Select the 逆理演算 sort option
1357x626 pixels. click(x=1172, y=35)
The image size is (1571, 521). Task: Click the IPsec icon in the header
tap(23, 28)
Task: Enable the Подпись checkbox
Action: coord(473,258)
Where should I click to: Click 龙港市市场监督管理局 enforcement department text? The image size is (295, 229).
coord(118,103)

---

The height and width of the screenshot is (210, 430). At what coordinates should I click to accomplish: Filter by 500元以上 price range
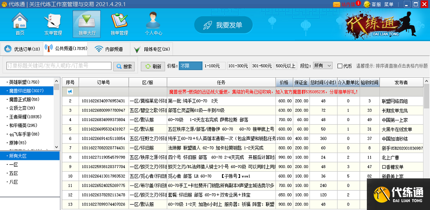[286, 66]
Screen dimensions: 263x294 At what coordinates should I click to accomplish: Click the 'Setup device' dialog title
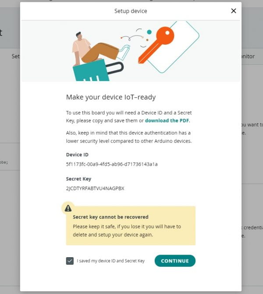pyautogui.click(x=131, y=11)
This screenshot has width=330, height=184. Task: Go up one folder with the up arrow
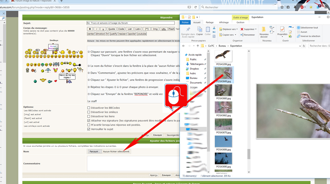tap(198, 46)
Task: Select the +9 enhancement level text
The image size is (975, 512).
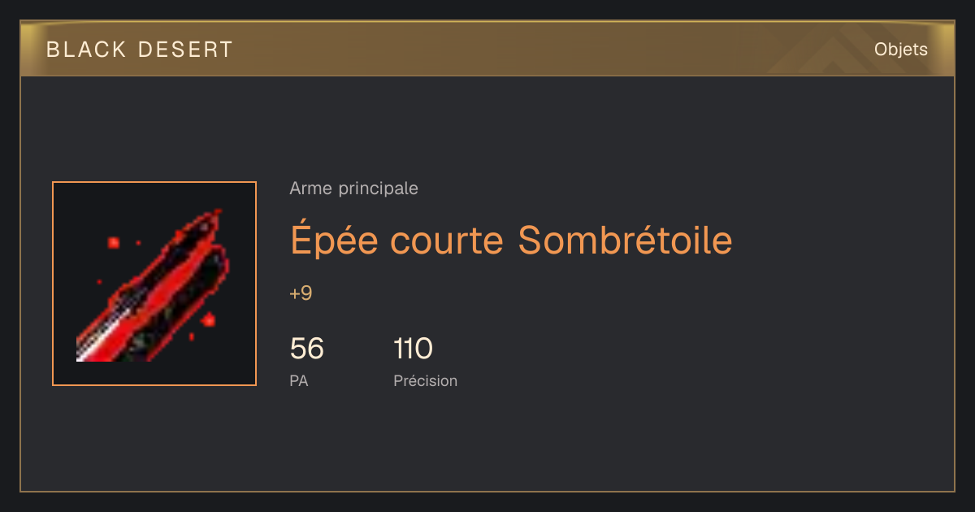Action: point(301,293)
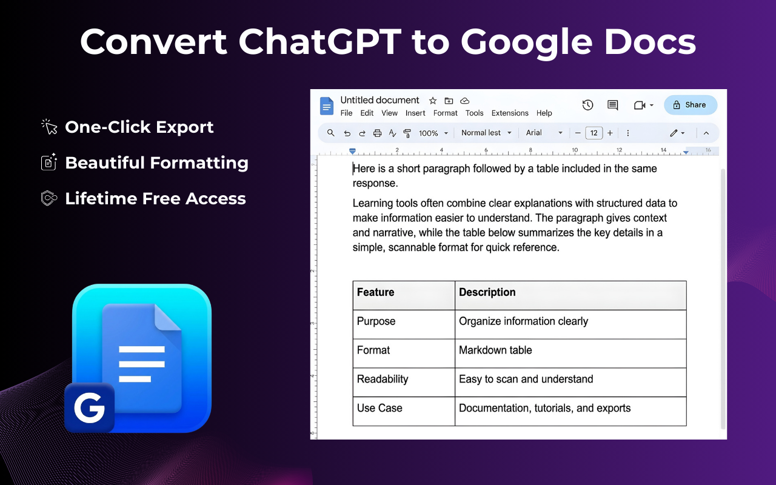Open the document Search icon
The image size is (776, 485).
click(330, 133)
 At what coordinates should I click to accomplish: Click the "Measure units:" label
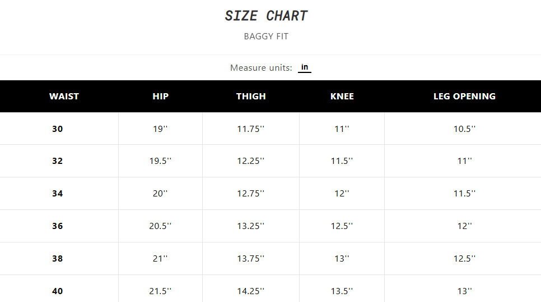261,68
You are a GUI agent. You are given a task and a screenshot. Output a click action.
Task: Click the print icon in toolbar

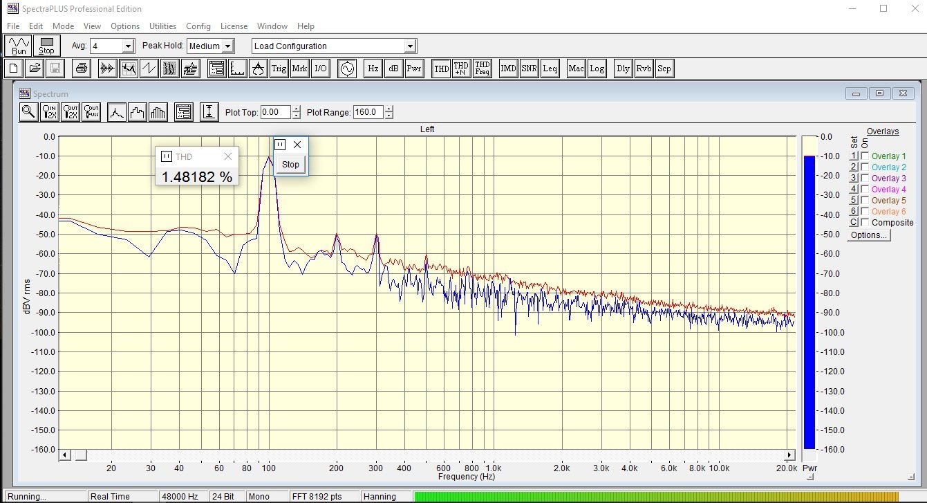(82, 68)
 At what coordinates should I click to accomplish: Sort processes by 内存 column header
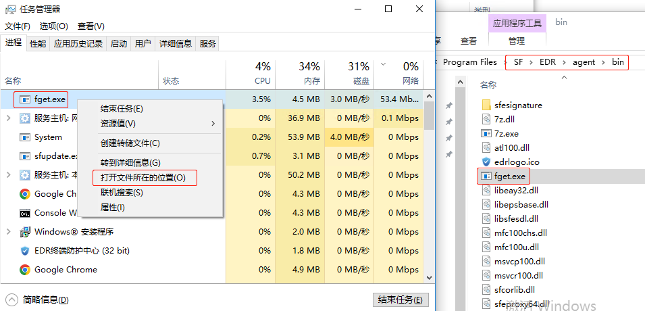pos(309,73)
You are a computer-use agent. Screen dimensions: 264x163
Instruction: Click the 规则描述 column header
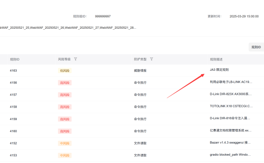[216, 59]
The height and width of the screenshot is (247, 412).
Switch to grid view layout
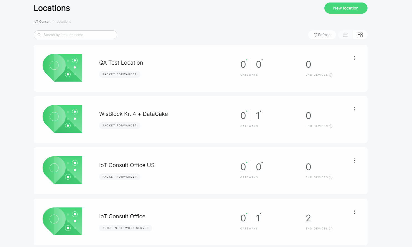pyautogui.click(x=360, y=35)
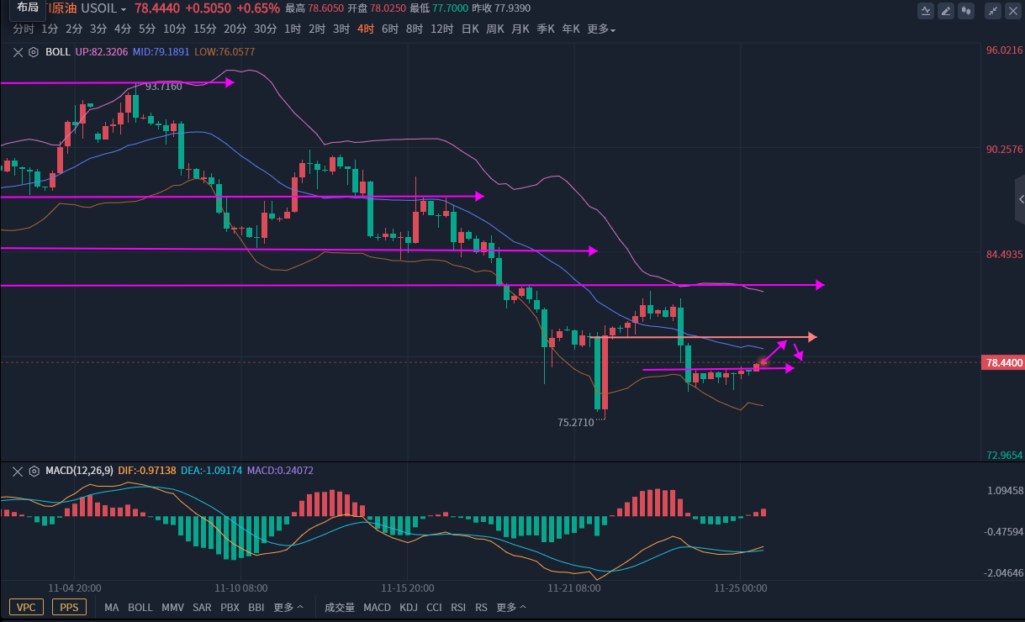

Work task -> Only a number is wanted here: how many lines of the data hold the string "agent".

Task solution -> 2